这晚再去的时候,格外安静,赵公公却在外面。
“洛夫人今晚怎么又来了?”他略微有些苦笑,摇了摇头。
“我想着赵公公或许太忙给忘了,所以来看看。”我只好笑着回答着。
“大王的病更重了,已经睡了,要不洛夫人进去看一眼?”他轻悄悄地给我开了门,既如此,那我就进去看一眼就溜。
“谢谢公公。

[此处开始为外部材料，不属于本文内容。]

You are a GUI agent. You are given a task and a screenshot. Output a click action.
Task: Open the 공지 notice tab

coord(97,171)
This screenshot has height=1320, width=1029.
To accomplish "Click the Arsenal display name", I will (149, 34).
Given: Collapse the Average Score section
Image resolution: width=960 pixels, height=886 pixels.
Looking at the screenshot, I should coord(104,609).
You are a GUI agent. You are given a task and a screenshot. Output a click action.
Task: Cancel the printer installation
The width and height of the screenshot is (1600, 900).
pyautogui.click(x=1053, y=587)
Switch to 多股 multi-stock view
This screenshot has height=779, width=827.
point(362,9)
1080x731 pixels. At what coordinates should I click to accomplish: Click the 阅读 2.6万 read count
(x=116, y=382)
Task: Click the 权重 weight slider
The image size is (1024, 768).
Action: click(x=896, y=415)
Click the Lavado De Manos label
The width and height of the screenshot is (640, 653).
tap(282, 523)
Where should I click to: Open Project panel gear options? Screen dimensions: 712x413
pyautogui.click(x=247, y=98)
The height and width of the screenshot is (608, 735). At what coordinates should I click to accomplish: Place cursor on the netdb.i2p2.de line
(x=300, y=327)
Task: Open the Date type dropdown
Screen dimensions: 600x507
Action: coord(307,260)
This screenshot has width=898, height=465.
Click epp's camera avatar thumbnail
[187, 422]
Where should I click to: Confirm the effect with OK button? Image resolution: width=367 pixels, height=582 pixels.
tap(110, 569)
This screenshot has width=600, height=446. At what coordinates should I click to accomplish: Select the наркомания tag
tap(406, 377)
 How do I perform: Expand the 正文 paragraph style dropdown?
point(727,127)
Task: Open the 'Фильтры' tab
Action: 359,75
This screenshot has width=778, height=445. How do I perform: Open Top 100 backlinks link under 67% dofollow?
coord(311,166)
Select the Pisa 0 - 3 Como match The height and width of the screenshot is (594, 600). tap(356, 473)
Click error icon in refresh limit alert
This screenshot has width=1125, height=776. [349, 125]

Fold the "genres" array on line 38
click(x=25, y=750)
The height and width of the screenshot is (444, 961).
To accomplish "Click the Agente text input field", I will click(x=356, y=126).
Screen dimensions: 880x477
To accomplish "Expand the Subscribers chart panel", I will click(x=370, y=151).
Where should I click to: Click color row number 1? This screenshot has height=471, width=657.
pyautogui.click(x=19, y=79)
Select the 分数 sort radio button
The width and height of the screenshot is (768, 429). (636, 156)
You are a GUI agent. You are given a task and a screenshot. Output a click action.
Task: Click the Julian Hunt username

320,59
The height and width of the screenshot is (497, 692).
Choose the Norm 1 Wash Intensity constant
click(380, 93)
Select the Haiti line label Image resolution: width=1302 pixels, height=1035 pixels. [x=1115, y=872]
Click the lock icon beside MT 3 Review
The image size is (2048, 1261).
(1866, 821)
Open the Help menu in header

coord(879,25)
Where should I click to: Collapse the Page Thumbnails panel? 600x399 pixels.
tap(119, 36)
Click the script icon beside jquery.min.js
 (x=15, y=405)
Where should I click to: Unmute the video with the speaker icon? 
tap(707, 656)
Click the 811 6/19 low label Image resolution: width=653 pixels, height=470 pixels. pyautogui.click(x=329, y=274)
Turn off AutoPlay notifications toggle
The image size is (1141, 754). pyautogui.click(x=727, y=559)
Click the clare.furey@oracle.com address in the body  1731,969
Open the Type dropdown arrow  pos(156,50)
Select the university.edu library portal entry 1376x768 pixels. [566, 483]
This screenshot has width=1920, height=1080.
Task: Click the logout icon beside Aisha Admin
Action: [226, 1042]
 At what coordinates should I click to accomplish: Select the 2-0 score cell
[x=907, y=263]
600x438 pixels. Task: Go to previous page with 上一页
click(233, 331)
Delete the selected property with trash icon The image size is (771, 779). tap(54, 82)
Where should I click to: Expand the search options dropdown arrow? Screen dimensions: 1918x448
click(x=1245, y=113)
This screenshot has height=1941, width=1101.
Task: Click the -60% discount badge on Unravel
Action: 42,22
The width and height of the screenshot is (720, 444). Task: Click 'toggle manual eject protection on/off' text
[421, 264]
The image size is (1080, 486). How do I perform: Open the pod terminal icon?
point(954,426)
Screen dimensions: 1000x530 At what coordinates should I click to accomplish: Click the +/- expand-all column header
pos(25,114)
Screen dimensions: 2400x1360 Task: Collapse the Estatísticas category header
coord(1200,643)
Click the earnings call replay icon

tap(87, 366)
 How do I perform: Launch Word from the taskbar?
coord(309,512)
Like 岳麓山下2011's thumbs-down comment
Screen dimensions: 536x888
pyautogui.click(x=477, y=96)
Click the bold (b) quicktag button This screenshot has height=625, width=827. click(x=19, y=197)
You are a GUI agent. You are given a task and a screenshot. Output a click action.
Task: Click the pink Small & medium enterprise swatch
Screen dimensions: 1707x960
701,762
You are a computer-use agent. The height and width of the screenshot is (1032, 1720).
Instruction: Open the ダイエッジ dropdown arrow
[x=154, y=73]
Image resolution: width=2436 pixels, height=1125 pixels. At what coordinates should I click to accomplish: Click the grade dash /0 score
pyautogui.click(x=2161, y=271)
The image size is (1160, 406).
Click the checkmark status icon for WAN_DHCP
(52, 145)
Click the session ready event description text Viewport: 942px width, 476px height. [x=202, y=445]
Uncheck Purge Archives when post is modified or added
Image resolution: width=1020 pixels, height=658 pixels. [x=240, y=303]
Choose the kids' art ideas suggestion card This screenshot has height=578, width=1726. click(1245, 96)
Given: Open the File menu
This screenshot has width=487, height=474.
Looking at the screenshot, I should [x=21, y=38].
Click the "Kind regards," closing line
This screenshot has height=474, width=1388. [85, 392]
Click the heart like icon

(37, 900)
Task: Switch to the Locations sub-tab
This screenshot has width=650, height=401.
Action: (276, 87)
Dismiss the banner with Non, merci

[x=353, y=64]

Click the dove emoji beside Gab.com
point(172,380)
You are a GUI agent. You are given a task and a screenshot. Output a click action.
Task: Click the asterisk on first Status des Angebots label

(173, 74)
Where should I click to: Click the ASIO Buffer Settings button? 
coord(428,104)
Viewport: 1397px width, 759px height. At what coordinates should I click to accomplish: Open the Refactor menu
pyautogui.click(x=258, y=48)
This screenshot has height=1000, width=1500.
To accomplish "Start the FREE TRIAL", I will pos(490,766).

”我眯着眼朝他笑了笑。
更重了?这,怎么会这样?
我蹑手蹑脚地进去了,明明睡了却还点了一支蜡烛,莫非他还怕黑?
我走到他的床榻旁,把手搭在他额上,貌似不是很烫,那应该不是发烧,那多半就是感冒了。
感冒怎么会那么严重呢?
我瞧他手露在外面,便去碰了碰他的手,有些冷,我只好握着他的手送进被窝里,抽手准备离开之时,却被狠狠拽住了。
他口中好像还在呢喃着什么,凑近一听,却是清楚的两个字,雪霏。
仿佛浑身被闪电劈中,不争气的泪水夺眶而出,我狠狠地抽开手,慌忙逃窜离开。
心像是被堵塞的河流,甚至觉得有些喘不过气来,匆忙回宫后,一人坐在床上发呆。
落花有意随流水,流水无心恋落花。
后几天,又倚在宫门口,看着外面空荡荡的石板路,思绪不由得飘向远方。
“洛夫人,大王病好了。”赵公公在我旁边小声地说道。
我先是欣喜地看了他一眼,然后又低下了头,心不在焉地回了一句:“知道了。谢谢你,赵公公。”
然后转身回去了。
终于,有一天外面没有了侍卫,
听说是一个漂亮的小公子,是公子里最好看的那一个,水灵得像他母亲一样。
过了几日,华阳太后薨逝,随机而来的便是废后,贬其为美人。
我彻底变成六宫里地位最高的人,所有人都对我恭敬有礼。
也好,地位一高,做什么都方便了。